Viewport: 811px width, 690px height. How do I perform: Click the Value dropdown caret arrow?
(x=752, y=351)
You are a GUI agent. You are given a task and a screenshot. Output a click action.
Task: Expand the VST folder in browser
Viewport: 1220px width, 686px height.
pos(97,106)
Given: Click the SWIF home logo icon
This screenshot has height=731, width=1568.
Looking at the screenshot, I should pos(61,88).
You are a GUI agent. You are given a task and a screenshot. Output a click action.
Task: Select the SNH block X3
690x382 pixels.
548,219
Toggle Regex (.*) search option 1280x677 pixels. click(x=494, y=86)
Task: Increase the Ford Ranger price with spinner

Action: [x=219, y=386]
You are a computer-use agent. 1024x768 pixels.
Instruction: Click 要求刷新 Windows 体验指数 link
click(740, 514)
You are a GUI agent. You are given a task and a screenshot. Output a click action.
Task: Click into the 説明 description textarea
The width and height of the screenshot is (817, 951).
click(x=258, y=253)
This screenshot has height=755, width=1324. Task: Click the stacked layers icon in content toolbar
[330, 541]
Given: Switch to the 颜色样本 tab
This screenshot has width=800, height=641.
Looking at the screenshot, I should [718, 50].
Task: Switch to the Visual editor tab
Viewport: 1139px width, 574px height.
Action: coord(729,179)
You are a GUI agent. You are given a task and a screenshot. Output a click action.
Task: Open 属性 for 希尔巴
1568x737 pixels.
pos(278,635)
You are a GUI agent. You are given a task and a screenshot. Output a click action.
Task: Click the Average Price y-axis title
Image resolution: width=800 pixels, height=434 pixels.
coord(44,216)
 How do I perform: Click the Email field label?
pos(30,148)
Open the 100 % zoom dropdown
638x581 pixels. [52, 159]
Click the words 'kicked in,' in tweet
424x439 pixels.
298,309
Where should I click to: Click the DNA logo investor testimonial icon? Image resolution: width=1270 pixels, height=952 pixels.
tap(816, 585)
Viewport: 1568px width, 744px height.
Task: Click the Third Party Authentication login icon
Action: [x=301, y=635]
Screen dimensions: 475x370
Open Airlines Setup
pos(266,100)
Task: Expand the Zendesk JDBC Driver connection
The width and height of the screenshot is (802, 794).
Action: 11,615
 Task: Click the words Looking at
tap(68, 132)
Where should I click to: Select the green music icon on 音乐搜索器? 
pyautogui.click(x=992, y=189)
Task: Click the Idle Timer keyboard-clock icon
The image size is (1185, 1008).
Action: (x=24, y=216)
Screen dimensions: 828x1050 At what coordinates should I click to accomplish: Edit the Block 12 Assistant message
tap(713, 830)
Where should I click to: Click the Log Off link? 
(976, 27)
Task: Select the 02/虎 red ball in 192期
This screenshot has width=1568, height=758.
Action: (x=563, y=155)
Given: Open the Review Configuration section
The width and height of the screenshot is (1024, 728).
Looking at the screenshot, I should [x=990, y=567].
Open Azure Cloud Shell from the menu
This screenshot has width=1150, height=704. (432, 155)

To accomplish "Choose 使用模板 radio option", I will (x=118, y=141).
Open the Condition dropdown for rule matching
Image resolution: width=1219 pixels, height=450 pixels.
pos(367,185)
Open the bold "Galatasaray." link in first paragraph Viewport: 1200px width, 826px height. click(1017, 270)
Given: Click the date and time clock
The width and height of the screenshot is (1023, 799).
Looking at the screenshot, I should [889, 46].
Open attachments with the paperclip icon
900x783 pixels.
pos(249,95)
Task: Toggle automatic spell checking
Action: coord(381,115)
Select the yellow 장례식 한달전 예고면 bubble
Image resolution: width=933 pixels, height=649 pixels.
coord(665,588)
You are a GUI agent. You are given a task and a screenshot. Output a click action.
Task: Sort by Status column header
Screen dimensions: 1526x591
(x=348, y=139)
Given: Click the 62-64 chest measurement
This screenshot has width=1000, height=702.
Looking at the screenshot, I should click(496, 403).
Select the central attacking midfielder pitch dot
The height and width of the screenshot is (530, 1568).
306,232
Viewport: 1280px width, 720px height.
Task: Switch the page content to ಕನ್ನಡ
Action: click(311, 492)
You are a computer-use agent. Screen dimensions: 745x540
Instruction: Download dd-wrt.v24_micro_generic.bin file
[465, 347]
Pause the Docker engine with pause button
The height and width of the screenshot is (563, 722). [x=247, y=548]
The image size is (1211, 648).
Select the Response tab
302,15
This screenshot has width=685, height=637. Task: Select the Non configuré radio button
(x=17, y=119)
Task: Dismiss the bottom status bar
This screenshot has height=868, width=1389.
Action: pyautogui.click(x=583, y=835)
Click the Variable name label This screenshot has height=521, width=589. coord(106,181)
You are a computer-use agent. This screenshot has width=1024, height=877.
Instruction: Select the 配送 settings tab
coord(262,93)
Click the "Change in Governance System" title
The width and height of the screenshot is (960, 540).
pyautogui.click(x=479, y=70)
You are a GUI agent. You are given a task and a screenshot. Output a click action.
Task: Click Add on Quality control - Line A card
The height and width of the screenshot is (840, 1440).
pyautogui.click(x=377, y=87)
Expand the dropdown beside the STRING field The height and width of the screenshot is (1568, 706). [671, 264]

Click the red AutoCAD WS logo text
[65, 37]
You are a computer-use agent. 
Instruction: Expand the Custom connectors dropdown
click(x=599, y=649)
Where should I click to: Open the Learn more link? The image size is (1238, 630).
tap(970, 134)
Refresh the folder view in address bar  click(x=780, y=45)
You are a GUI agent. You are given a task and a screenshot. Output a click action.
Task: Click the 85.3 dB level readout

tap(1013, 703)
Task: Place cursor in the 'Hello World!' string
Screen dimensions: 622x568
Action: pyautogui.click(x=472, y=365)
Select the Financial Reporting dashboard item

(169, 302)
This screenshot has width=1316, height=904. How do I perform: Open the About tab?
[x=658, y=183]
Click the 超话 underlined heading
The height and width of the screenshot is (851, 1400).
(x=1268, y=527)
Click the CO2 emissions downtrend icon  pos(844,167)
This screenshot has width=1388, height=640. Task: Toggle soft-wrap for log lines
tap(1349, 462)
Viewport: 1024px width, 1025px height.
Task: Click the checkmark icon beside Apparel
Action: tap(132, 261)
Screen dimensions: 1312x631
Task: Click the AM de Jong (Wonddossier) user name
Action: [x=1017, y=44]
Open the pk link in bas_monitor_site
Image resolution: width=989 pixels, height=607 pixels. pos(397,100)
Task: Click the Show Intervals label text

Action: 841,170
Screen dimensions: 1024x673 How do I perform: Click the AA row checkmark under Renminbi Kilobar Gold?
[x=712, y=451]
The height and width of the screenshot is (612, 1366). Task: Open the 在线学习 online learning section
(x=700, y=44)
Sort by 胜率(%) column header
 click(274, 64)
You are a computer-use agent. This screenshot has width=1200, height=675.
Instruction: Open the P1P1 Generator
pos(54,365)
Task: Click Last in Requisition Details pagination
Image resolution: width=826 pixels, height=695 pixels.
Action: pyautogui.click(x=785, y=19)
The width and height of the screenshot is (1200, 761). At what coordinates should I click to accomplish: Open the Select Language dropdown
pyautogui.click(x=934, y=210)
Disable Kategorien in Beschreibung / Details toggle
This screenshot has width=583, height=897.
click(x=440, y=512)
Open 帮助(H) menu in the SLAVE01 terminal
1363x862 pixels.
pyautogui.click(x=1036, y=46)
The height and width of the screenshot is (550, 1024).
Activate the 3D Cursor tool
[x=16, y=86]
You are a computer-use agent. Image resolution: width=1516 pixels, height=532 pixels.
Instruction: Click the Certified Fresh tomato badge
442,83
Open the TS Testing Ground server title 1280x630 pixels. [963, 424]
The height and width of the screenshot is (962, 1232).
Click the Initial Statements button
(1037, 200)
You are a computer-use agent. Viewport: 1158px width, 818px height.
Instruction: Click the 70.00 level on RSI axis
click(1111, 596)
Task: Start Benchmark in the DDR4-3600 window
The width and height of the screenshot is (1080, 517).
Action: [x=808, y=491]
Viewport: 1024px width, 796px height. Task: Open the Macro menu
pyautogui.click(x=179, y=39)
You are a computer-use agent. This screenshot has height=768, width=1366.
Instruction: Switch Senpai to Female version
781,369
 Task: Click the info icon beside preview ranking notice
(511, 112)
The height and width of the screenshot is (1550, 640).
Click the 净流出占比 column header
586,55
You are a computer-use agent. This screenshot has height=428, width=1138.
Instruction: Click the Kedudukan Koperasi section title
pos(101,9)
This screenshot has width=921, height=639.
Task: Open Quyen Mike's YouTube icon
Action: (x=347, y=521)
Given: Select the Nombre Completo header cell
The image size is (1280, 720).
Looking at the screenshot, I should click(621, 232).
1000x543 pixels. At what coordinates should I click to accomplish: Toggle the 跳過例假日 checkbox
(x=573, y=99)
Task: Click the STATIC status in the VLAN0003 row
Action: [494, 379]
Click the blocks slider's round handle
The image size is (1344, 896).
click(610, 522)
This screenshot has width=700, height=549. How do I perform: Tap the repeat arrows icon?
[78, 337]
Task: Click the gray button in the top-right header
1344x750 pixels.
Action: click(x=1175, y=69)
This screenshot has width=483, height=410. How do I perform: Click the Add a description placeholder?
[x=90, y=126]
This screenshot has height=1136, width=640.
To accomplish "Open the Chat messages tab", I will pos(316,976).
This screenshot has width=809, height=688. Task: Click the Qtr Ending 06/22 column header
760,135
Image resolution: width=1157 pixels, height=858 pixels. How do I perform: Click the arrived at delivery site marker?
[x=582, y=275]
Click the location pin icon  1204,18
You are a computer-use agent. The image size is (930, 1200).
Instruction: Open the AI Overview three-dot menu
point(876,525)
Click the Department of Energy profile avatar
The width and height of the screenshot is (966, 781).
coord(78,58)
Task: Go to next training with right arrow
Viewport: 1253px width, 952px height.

------------

* _How to complete this task_
Write only the number of lines in the data above that include "Details".

* _Task solution_
2